Türkçeden yapılmış bir şehir: Sofya
Yolunuz Sofya’ya düştüğünde bir an tereddüt edersiniz. Avrupa’nın kapısında mıyım? Balkanların içinde miyim? Yoksa sonsuz kırlarda bir güneş şaşkını gibi dolaşan birisi miyim? Burası Karadeniz’den izler taşıyan bir yakın sığınak mı? Karasal iklimiyle Sofya, kışın dondurup yazın yakarken sizi bu sebepten de tereddütte bırakır. Onu seveceğiniz sebebi ve onu yerleştireceğiniz yeri tam kestiremezsiniz.
Bir yandan alabildiğine kutsal bir şehir olmak ister, diğer yandan özgür ruhunu hiçbir yere bağlanmak dilemez. İsmi her ne kadar kutsal Saint (Azize) Sophia Kilisesi’nden gelmiş olsa bile Sofya, alabildiğine geçişken, yaşamaya dönük ve değişime açık bir şehirdir. Değişim arzusunu bugün Avrupa Birliği’nin en Doğudaki şehri olarak temsil eder. Kendisini Roma’ya kadar yaslasa bile izleri Osmanlı-Rus iktidar çatışmasının kalıntılarıyla doludur. Hatta Bulgar şehri Sofya, Vitoşa Dağı’nın eteğinde 550 rakımıyla en az Osmanlı izini taşıyan şehirdir günümüzde. Kendisi olmak için Osmanlı izlerini Varna, Plevne, Filibe benzeri şehirlere dağıtmıştır.
Aleksandr Nevkski Katedrali bir anıt yapı olmanın ötesinde Osmanlı-Rus Savaşı anısına borçludur varlığını. Vasil Levski anıtı ise rolü Ruslardan alıp Bulgarlara verir. Böylece, Rusya bir hamleyle geri itilir. Banyabaşı Camii ise uzaktan göz kırparak geçmişin yelpazesini renklendirir. "Beni unutmayın" der. Sıcak su kaynakları Mimar Sinan eseri Kadı Seyfullah Cami'nin adını banyobaşından, banyabaşına döndürmüştür. Vaktiyle camiler vardı elbette burada.
Hatta bazıları kiliseye çevrilmiş durumda. Hâlâ varlığını sürdüren nostaljik tramvaylara binerek Sofya’nın Roma’dan bugünlere uzanan çağlarını izleyebilirsiniz. Her ne kadar Parlamento Binası gibi yapılar Soğuk Savaş dönemi havasını canlı tutsa bile Sofya dengesini kaybetmemiş mimari bütünlüğüyle sakin bir neşeye sahiptir. Sveti Nikolay Mirlikiyski Rus Kilisesi’nin önünde durduğunuzda bu soğan kubbelerin renklerinin bile bu neşeye katıldığını görürsünüz.

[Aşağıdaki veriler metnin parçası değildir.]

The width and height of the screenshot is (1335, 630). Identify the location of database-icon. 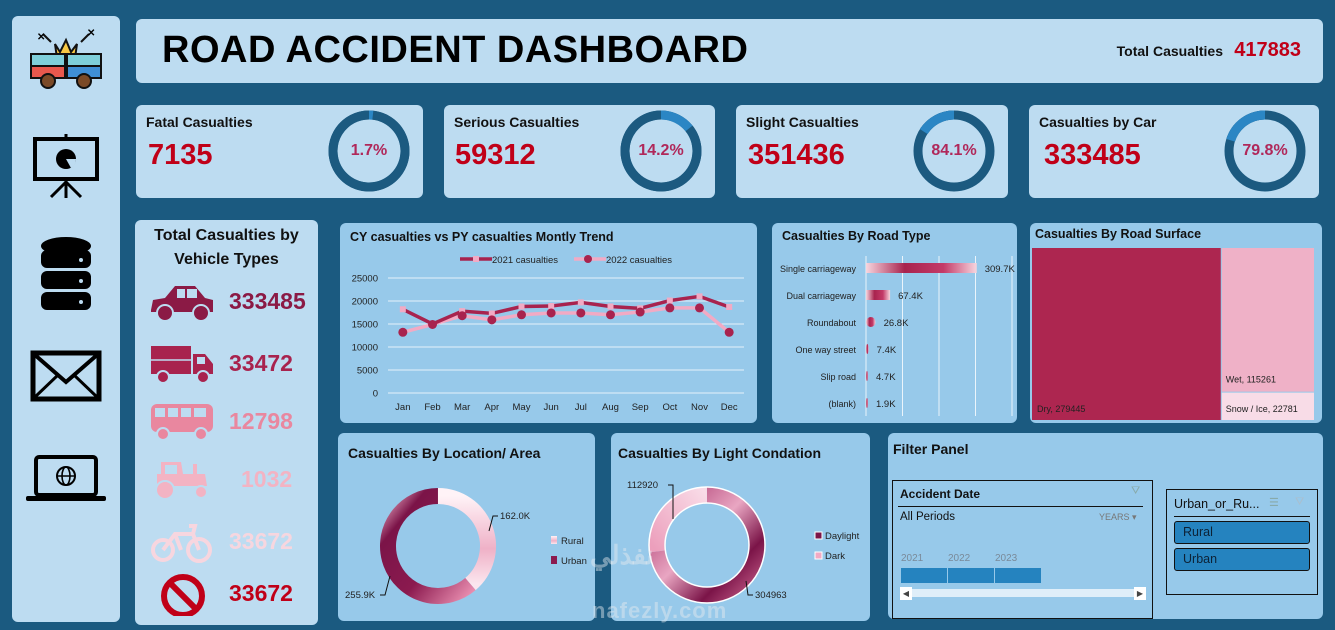
(66, 274).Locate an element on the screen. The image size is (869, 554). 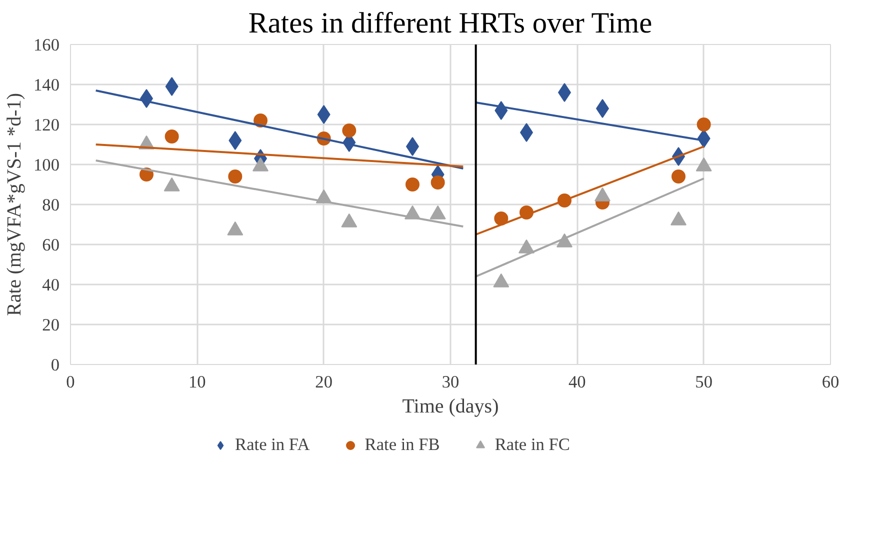
y-tick-label: 40 is located at coordinates (51, 285).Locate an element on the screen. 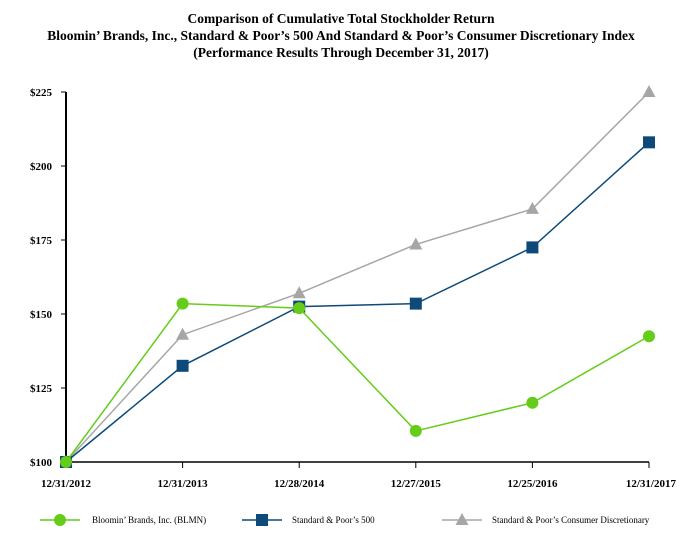 Image resolution: width=682 pixels, height=554 pixels. y-tick-label: $125 is located at coordinates (42, 389).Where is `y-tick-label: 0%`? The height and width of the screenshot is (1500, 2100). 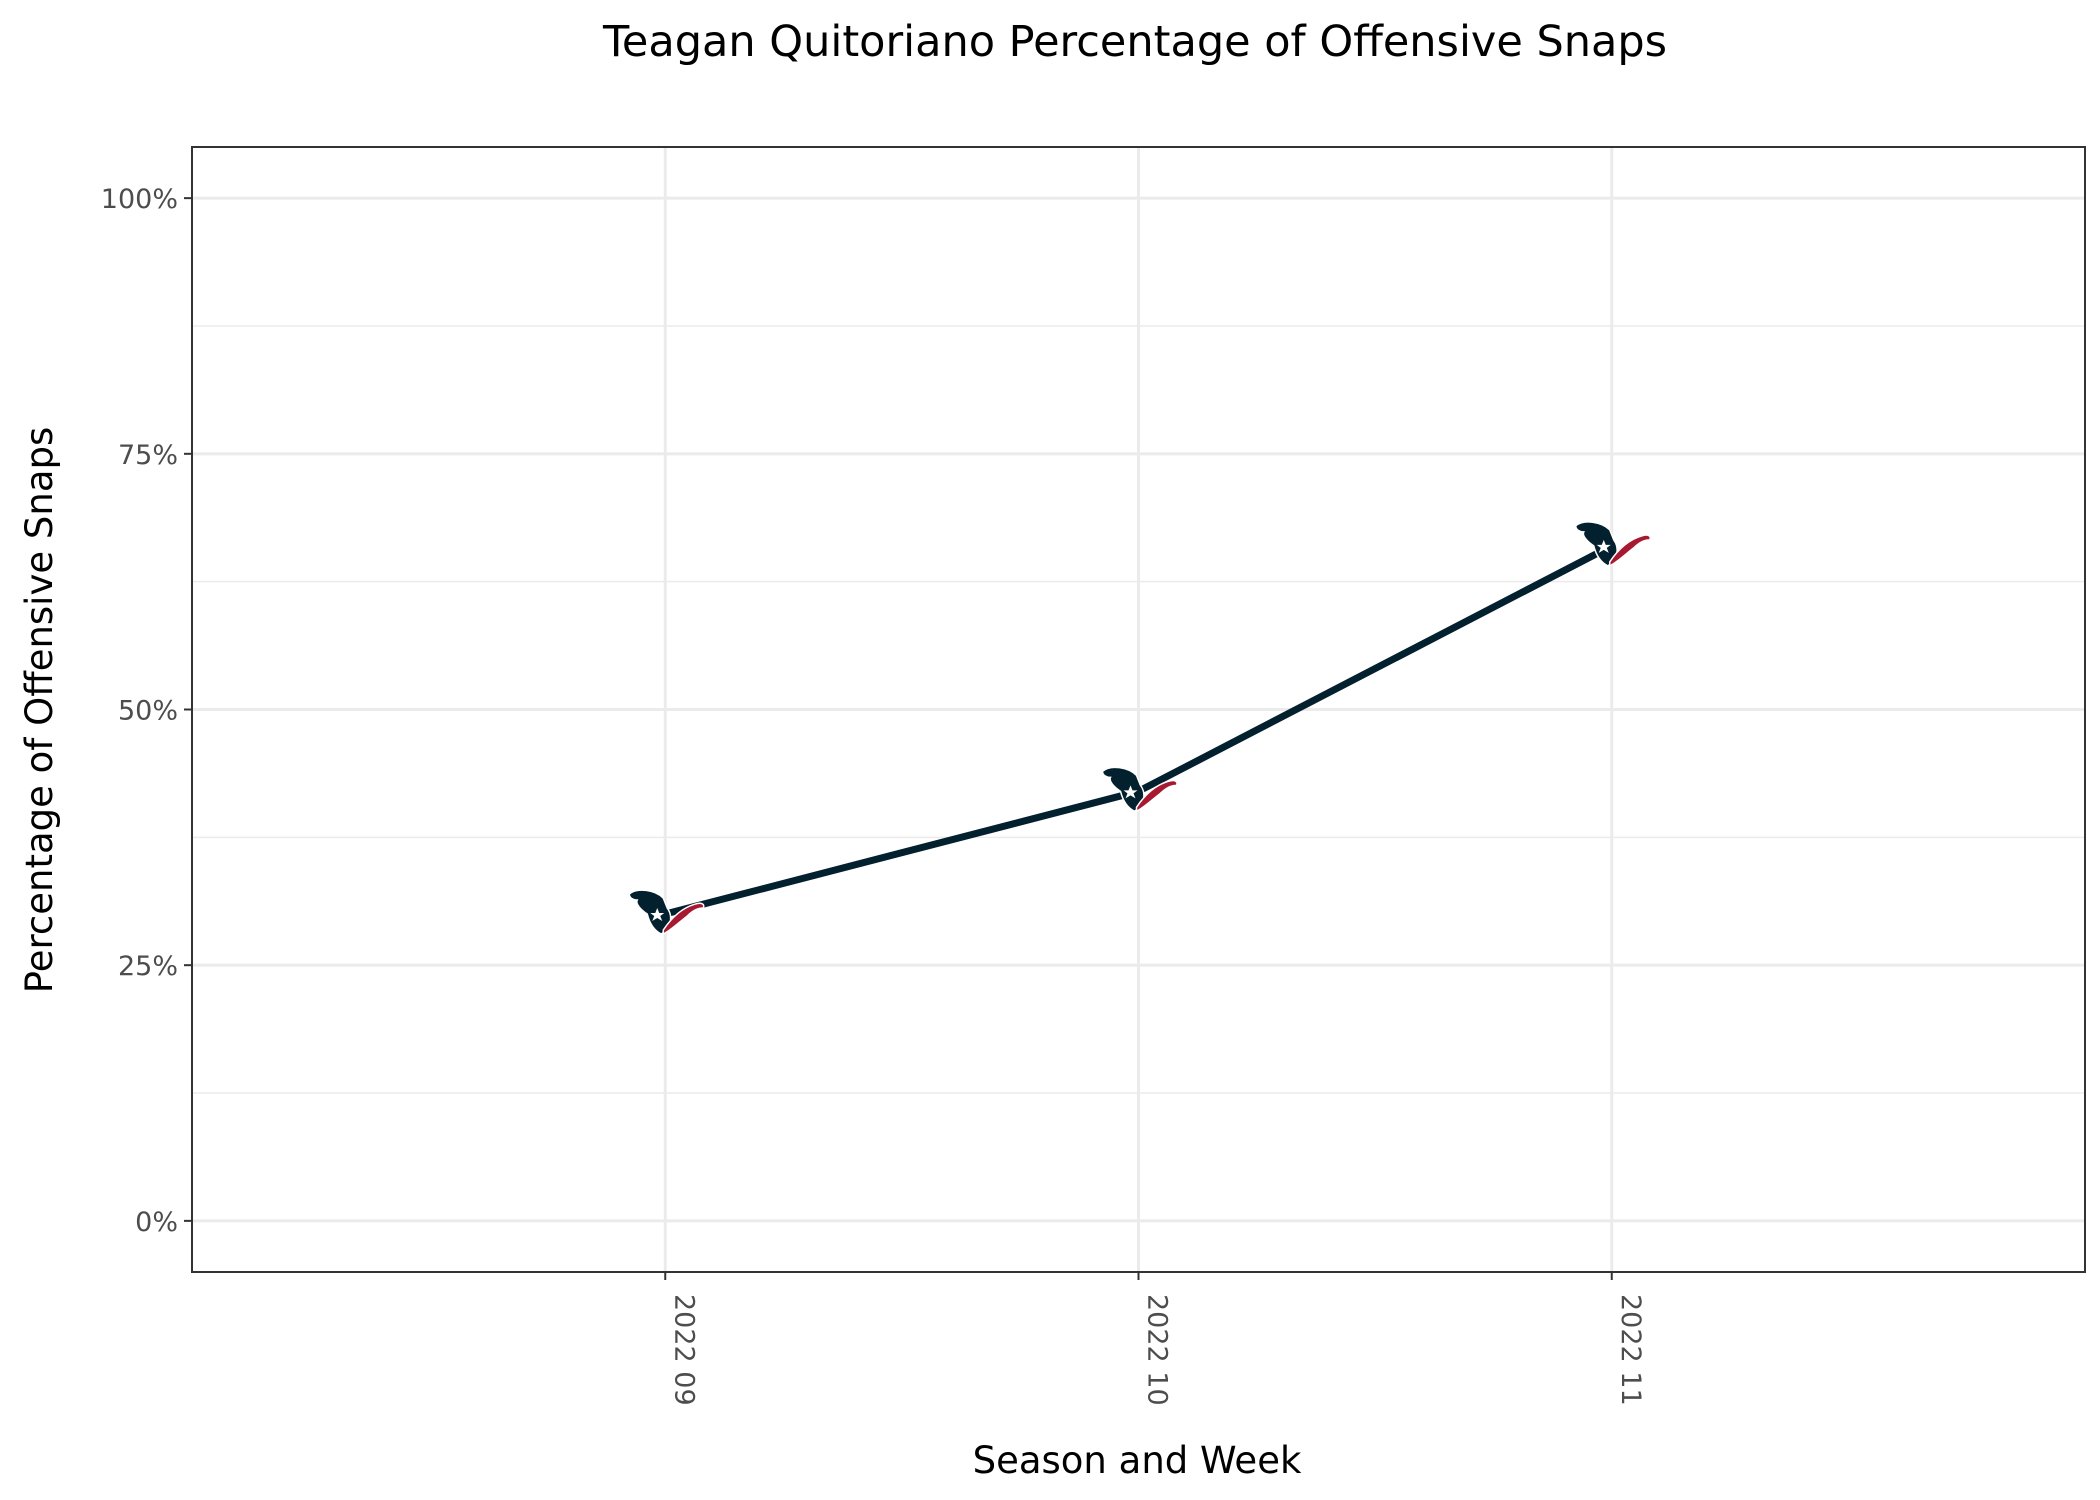
y-tick-label: 0% is located at coordinates (156, 1222).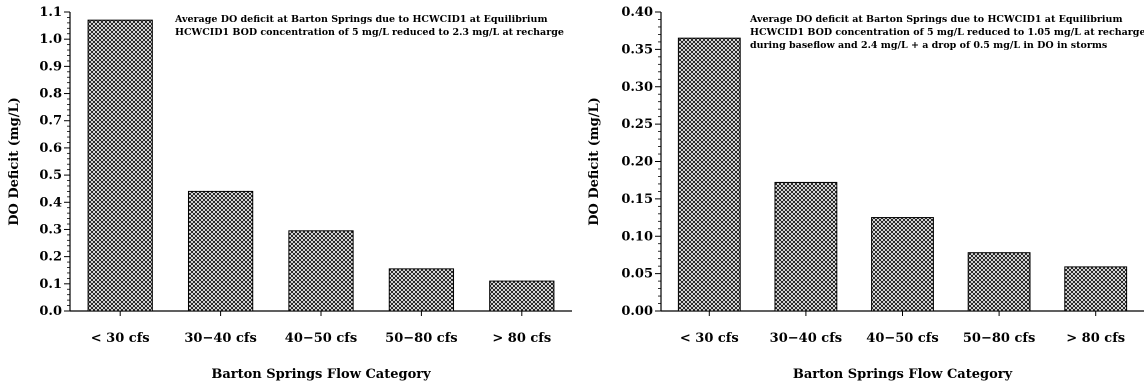  What do you see at coordinates (50, 284) in the screenshot?
I see `y-tick-label: 0.1` at bounding box center [50, 284].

Ben Sofya’ya adım attığımda parkların temizliği ve güzelliğine şapka çıkartmıştım. Borisova Parkı, Avrupa’da dinginlik arayanlar için süsten ve kibirden arındırılmış eşsiz bir fırsat. Burada gezdikçe insan dünyada hâlâ dinginliğin mümkün olduğuna inanır. Sofya’ya biraz da Balkan ruhu katan bu diri ve yeşil dokusudur.
Ve dünyadaki dört önemli gülden biri sayılan ‘Bulgar Gülü’ bahçesini gezerken de Doğu havası duydum çokça. Altyapısı estetik olduğu kadar hayatla birleştirilmiş Sofya, İvan Vazov Ulusal Tiyatrosu’nun bulunduğu meydandan da ferahlık içinde duyulabilir. İç mekânlarla şehrin dokusu, yoğun nüfus saldırılarına uğramamanın avantajıyla bütünleşir.
Bulgarlar, aslanı simge olarak benimsiyorlar. Köprüler, alanlar yer yer aslan heykelleriyle dolu. Belki de Sofya üzerinde gezmenizden rahatsız olmayan dev bir aslana benzetilir. Gezmenin zevkli, yiyip içmenin damak zevkimizden kopuk olmadığı Sofya bize en komşu şehirlerden biridir. Velhasıl Sofya, son yıllarda her yönden atılımlar yapan Bulgaristan’ın umut dolu ışığı sayılabilir. Ayrıca Türkçe her an bir köşeden kendi neşesiyle çıkıp gelecek kadar tanıdık bir yakınlıkla dolaşır burada.